▶ _Data for processing_
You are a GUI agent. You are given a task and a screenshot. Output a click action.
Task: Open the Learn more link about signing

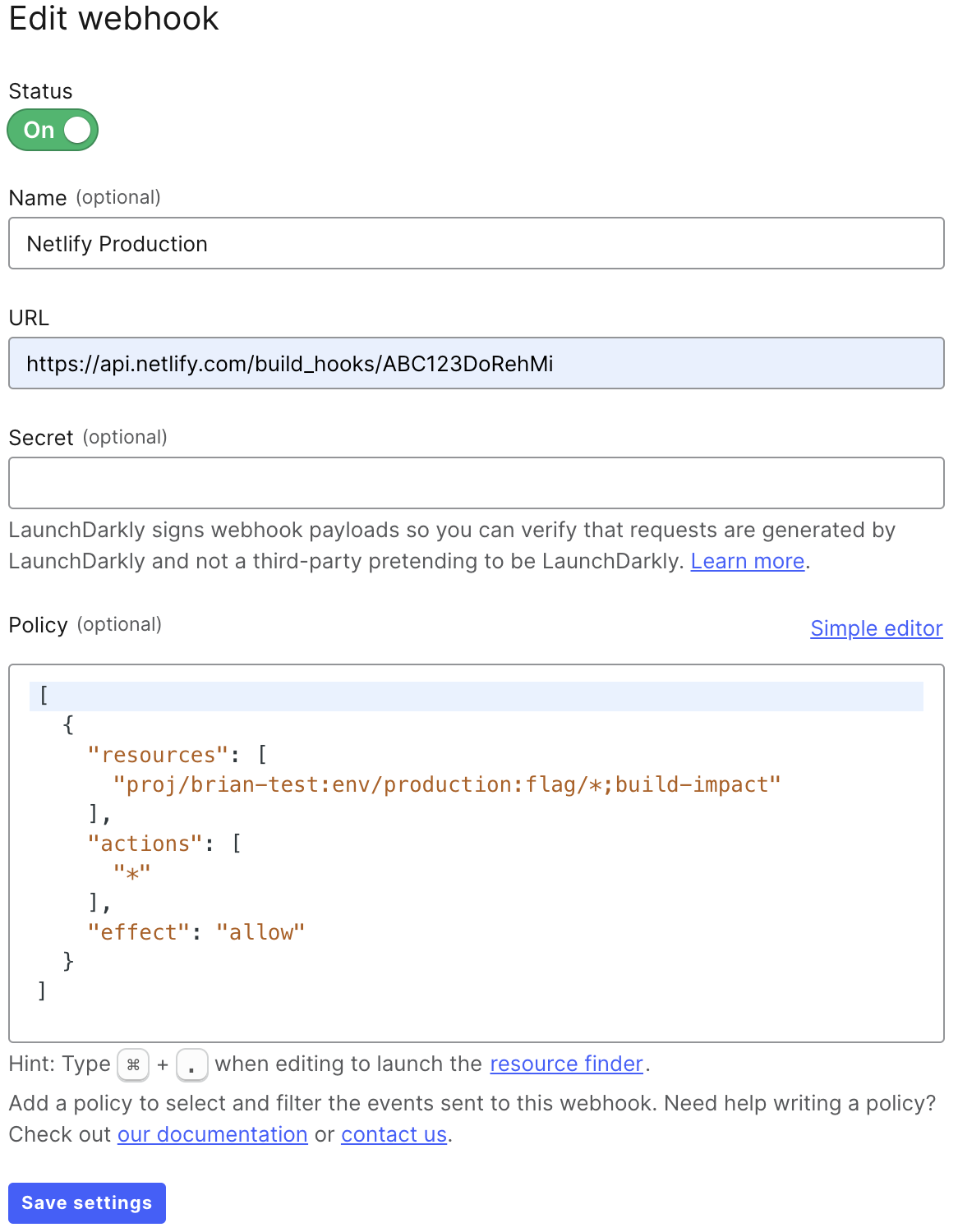click(x=747, y=561)
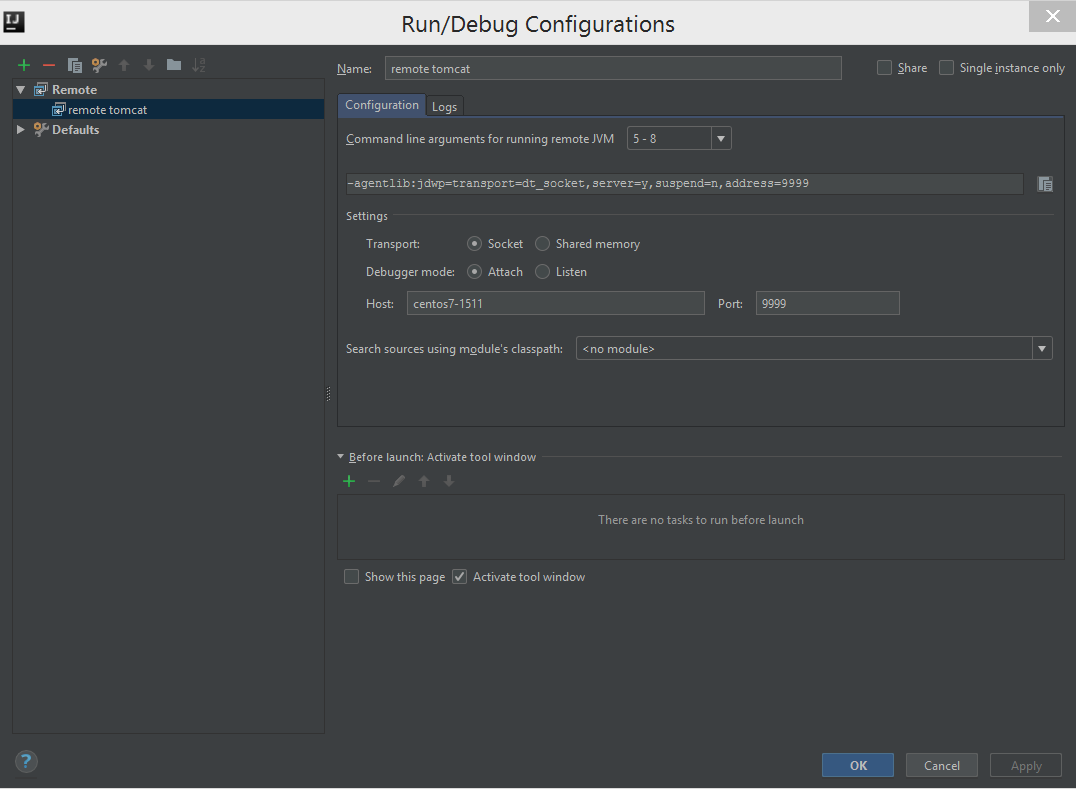Viewport: 1076px width, 789px height.
Task: Collapse the Before launch section
Action: click(x=340, y=456)
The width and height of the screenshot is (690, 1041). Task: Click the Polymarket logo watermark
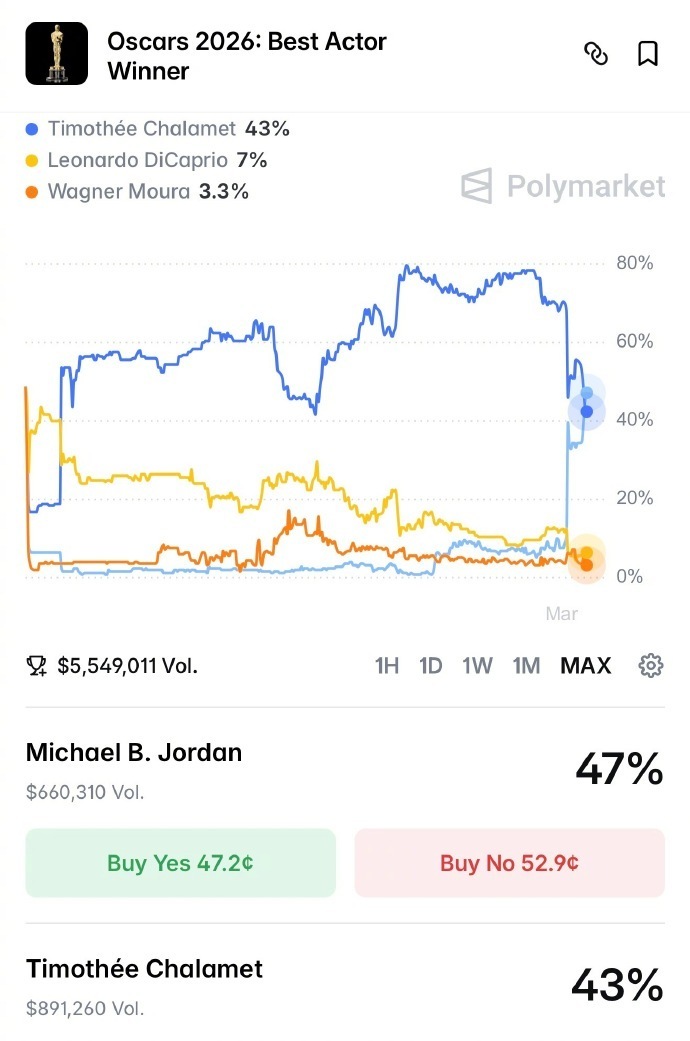point(563,186)
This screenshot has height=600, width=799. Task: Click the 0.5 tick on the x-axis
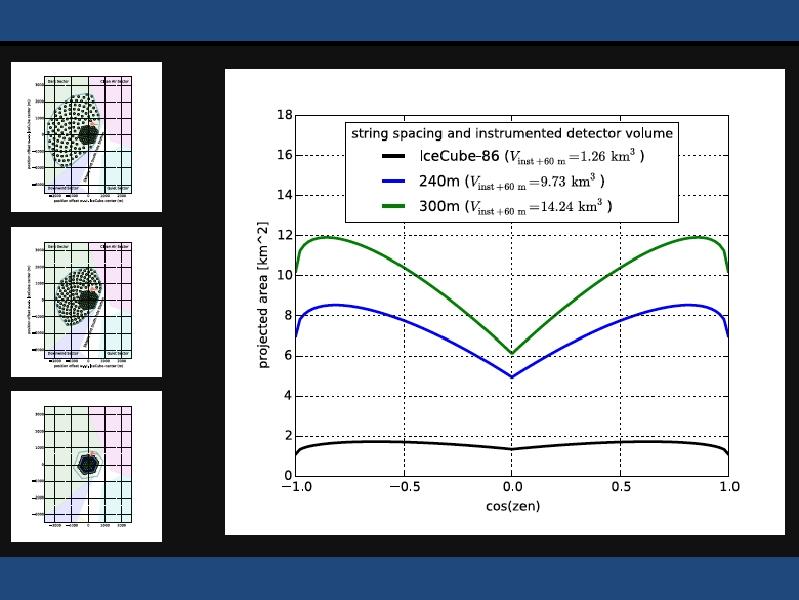621,487
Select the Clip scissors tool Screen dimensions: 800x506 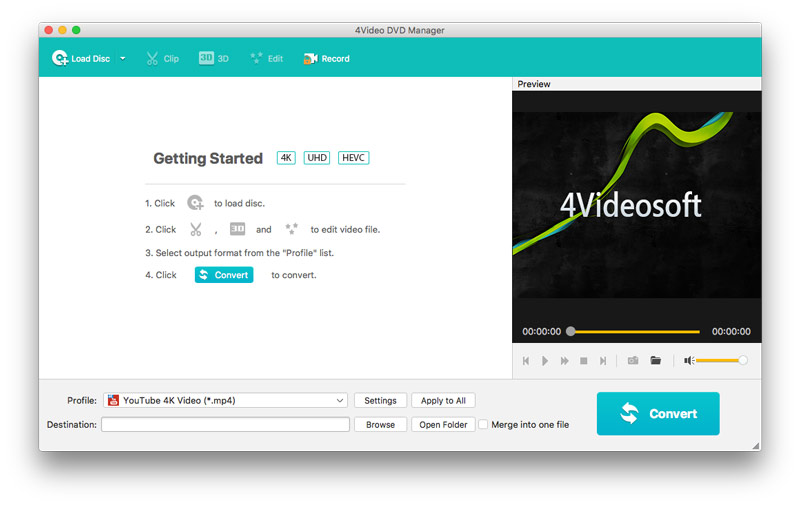coord(162,58)
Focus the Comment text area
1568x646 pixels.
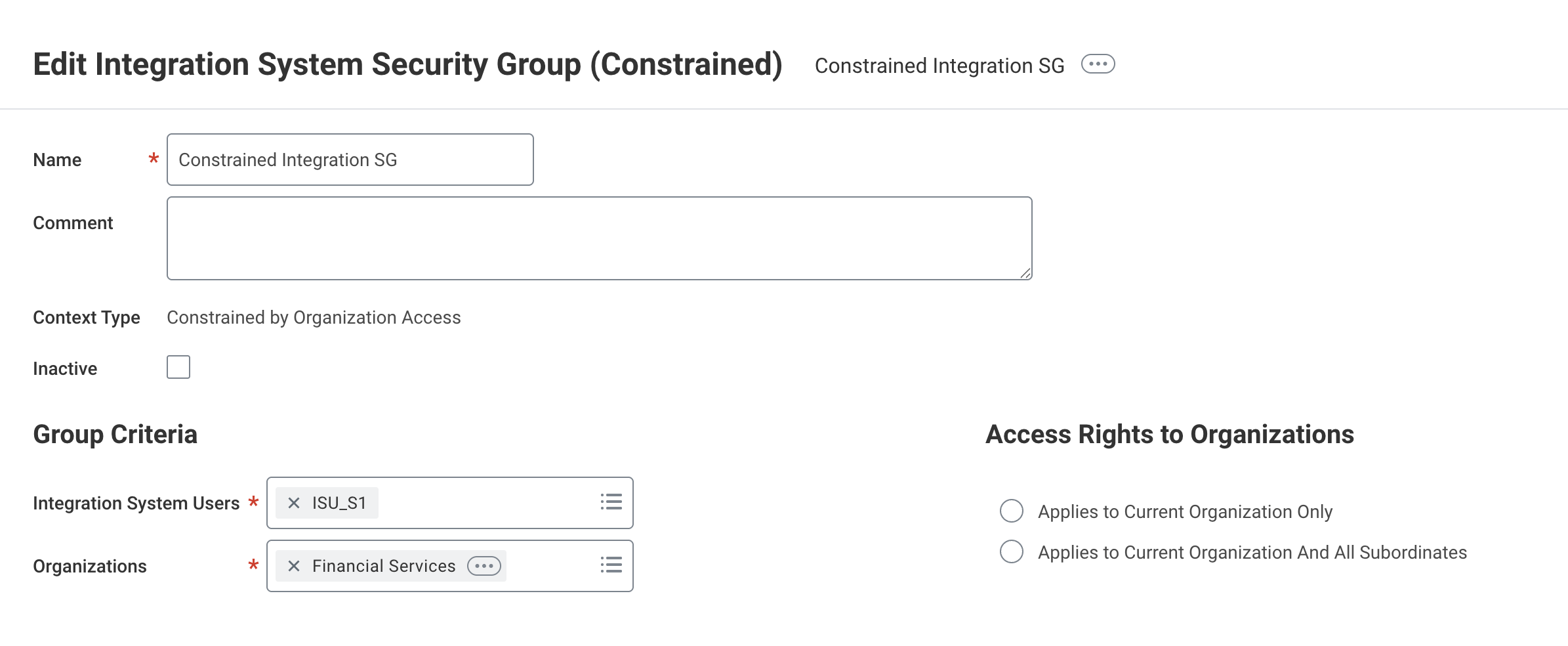(599, 238)
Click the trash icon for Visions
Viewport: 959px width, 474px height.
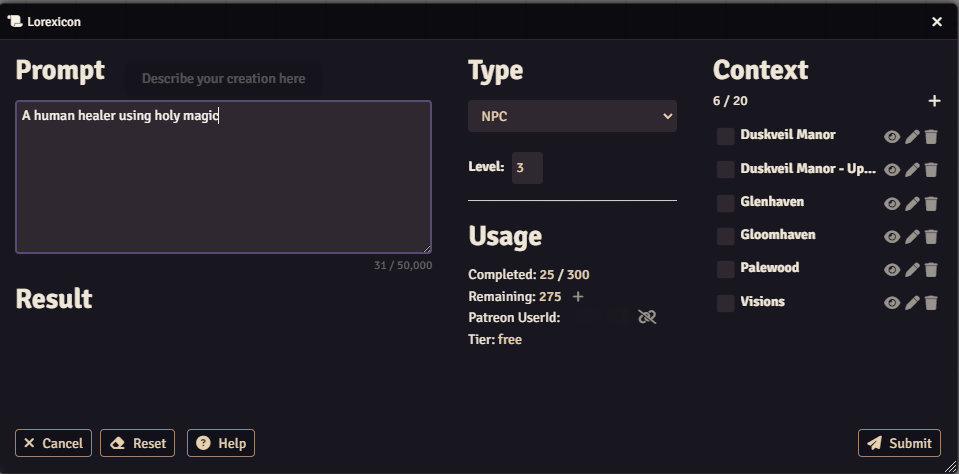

▶ _What you need to do_
The response should be the lines from the one containing "Click the trash icon for Visions" through the final line of the records, reproduced exactly and with every picture left out.

▶ _Answer_
Click the trash icon for Visions
Viewport: 959px width, 474px height.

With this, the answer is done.